== Dataset records ==
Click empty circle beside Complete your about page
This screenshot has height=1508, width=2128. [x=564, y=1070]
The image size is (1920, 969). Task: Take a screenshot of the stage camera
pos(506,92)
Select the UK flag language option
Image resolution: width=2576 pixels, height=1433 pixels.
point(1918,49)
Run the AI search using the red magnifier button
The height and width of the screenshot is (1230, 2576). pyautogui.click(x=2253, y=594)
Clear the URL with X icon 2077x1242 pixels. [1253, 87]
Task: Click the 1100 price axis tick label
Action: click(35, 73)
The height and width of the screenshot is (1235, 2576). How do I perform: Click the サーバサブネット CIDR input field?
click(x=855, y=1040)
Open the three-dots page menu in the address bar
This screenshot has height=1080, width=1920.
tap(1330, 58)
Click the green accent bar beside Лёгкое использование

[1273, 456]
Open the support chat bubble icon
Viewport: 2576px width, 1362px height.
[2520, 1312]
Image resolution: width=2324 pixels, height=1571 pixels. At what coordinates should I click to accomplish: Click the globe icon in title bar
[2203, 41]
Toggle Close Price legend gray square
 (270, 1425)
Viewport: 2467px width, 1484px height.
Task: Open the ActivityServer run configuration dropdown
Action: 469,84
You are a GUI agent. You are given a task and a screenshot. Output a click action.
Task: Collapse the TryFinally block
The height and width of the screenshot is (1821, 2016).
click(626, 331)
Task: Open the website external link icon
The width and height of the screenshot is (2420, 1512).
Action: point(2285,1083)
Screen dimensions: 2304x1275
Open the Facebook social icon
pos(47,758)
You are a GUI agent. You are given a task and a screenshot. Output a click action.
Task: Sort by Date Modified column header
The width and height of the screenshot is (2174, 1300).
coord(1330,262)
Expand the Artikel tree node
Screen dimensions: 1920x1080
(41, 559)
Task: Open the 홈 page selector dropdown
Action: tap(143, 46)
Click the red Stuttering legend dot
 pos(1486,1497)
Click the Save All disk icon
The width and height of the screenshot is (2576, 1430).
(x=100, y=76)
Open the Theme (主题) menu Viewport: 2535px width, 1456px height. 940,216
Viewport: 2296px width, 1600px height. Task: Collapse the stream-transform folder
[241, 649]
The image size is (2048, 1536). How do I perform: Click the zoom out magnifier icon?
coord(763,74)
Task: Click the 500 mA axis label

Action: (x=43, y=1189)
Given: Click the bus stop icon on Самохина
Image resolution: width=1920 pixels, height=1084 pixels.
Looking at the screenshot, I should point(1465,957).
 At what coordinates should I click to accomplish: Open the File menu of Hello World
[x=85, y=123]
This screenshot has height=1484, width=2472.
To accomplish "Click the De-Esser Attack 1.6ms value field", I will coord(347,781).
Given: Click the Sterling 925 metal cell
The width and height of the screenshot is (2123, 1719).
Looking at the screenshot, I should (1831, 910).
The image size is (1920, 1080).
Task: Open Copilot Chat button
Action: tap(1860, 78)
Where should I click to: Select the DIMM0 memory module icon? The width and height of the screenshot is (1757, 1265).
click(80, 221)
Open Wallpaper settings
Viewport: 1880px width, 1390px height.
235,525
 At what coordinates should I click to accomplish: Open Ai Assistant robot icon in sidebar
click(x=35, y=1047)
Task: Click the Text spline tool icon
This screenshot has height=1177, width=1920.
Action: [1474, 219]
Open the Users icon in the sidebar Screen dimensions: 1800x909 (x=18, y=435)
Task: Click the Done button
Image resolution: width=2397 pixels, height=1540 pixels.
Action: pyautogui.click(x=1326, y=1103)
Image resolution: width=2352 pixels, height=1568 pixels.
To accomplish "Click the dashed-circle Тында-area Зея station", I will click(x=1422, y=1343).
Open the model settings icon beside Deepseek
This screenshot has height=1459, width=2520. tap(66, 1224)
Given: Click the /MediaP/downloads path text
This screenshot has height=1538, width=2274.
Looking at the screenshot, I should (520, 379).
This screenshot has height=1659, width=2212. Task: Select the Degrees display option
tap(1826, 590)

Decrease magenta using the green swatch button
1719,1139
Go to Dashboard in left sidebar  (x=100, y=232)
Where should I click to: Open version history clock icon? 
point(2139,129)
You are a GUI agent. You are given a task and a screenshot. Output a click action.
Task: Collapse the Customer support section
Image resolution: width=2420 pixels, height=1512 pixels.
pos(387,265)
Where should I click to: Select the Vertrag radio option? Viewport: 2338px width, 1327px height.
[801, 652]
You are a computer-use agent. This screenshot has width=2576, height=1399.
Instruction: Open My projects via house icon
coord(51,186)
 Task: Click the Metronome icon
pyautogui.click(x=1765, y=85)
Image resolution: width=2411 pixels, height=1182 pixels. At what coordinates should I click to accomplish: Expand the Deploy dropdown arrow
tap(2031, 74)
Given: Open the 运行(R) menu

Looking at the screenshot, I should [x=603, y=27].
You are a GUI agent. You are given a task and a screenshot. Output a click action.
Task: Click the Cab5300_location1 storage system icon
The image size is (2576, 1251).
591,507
===
## Task requirements
Take every line from the data that includes the word "will".

## Task answer
To accomplish "Click the De-Esser Attack 1.6ms value field", I will coord(347,781).
To accomplish "Click the dashed-circle Тында-area Зея station", I will click(x=1422, y=1343).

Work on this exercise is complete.